Whether to enable the I/O burst feature | Maximum IOPS | Maximum throughput (unit: MB/s) |
No | min{50000, Maximum IOPS for the instance type, IOPS that corresponds to the maximum I/O bandwidth for the instance type, 1800 + 50 × Storage capacity} | min{350, Maximum I/O bandwidth for the instance type, 120 + 0.5 × Storage capacity} |
Yes | min{1000000, Maximum IOPS for the instance type, IOPS that corresponds to the maximum I/O bandwidth for the instance type} | min{4000, Maximum I/O bandwidth for the instance type} |
In daily use, HELIOS can adjust the maximum I/O performance of cloud disks based on business requirements. If high I/O occurs, the system automatically enables the I/O burst mode and increases the upper limit of I/O performance to handle the heavy load. After the load is reduced, the system decreases the I/O performance back to the normal level. This mechanism allows the I/O performance to be scaled to meet the business requirements, prevent resource wastes, and reduce costs.

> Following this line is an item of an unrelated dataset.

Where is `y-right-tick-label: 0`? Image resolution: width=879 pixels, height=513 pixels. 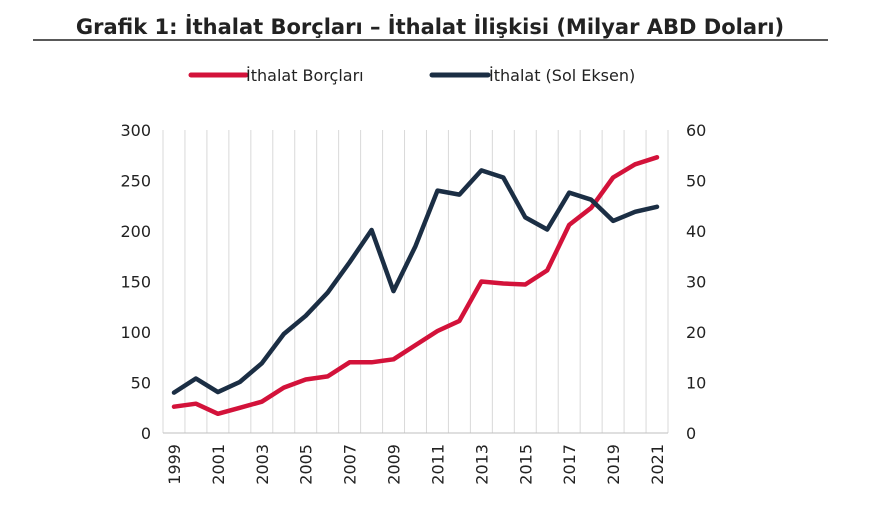 y-right-tick-label: 0 is located at coordinates (691, 434).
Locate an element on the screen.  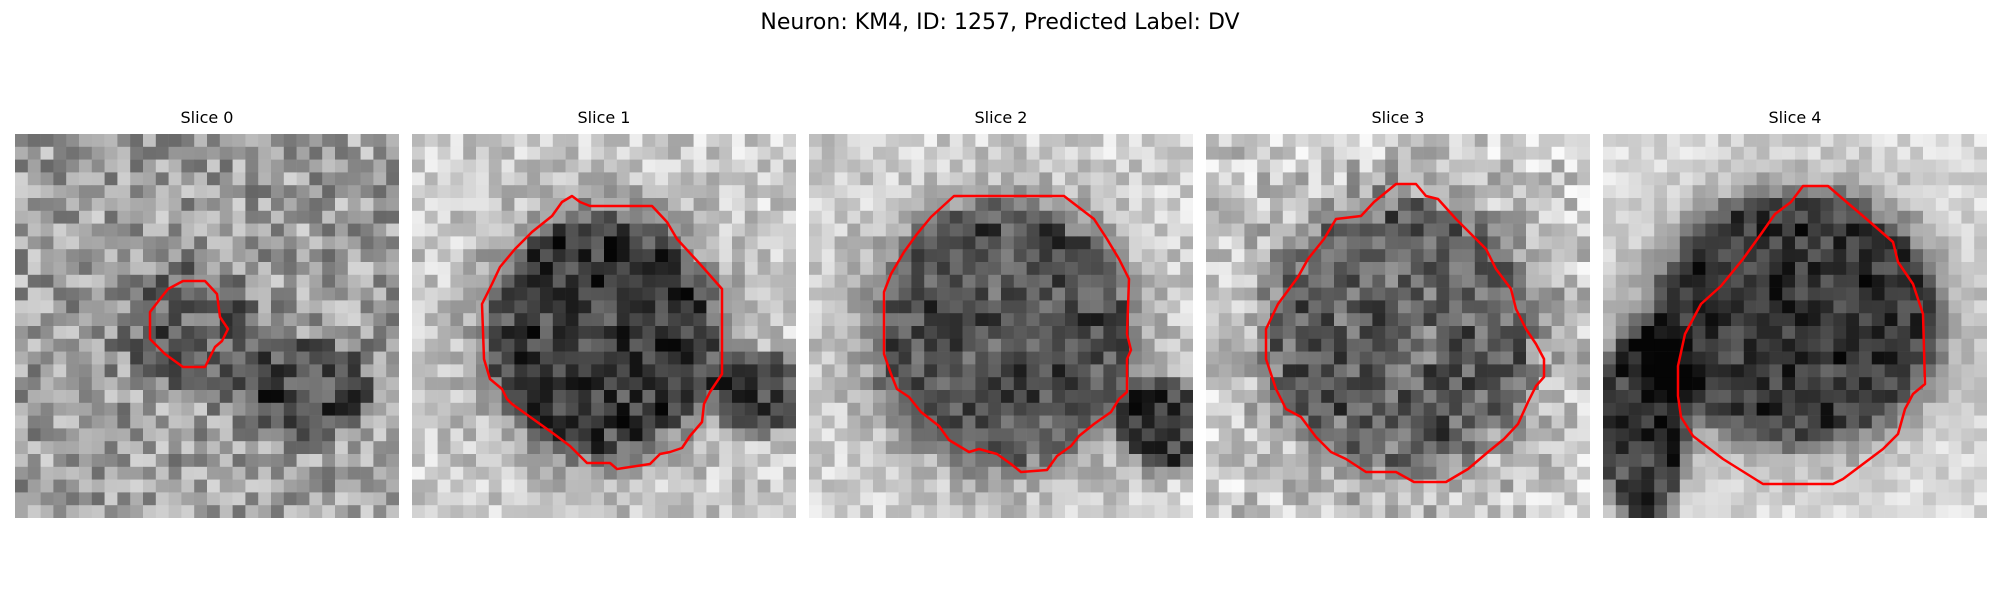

The following figure shows the effects of the I/O burst feature. After the feature is enabled, the IOPS usage of an RDS instance can exceed 100% during the high I/O period.
Effects of the storage type upgrade
After HELIOS upgrades the cloud disks of the databases of SaaS services to general ESSDs and enables the I/O burst feature, the performance is significantly improved. General ESSDs can respond to I/O bursts and increase throughput up to 4,000 MB/s based on business requirements. This ensures that the I/O throughput of the RDS instance is not subject to the ESSD performance and prevents slow queries caused by insufficient I/O resources. HELIOS can handle traffic surges during peak hours in a more stable manner.
Monitoring of I/O throughput during peak hours (general ESSDs)
Benefits and plans
General ESSDs help HELIOS significantly improve scalability and performance and reduce the costs of database usage.
Performance improvement: The I/O burst feature helps HELIOS improve database performance during peak hours. The feature ensures that databases run in an efficient manner without performance degradation and greatly improves business continuity and user experience.
Cost-effectiveness: The pricing of general ESSDs is the same as the pricing of PL1 ESSDs. The I/O burst feature uses the pay-as-you-go billing method. However, the free quota on burstable I/O operations provided by Alibaba Cloud is 500,000 per hour and is significantly larger than the maximum number of I/O operations of HELIOS in an hour. Therefore, HELIOS can enjoy higher I/O performance without additional costs.
Scalability: The I/O burst feature of general ESSDs can be used to handle traffic surges. The feature allows the system to automatically adjust the upper limit of I/O performance, which increases resource usage.
In the future, HELIOS will continue to use the new features of Alibaba Cloud ApsaraDB to optimize data management systems. With the advancement of technologies, HELIOS will continue to improve performance, reduce costs, and enhance system extensibility. The emergence of general ESSDs enables users to meet the requirements for low costs, low latency, and high durability at the same time. The Alibaba Cloud ApsaraDB team will continuously improve technical capabilities to share technical benefits and provide users with more cost-effective, stable, and reliable services.
Customer remarks
"Alibaba Cloud has not only won our trust with its stable environment, first-grade services, and excellent technical capabilities, but also provided effective support when we faced challenges. Alibaba Cloud continuously focused on handling database bottlenecks and disk switching, which ensured the smooth running of databases. I hope that Alibaba Cloud can continue to provide support for us in the future."
Ma Yunfei
Technical Director of Shanghai Zhenhui Information Technology Co., Ltd.